▸ **Task goal**
Quote the lines exactly, starting with the line containing "Viewport: 1376px width, 644px height." and going on through the line containing "Action: click(843, 218)".

▸ **Data listing**
════
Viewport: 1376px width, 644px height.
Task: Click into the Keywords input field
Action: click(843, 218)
════
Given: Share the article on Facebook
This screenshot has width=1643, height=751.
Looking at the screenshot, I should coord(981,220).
════
▸ **Expected answer**
Viewport: 1376px width, 644px height.
Task: Click into the Keywords input field
Action: click(843, 218)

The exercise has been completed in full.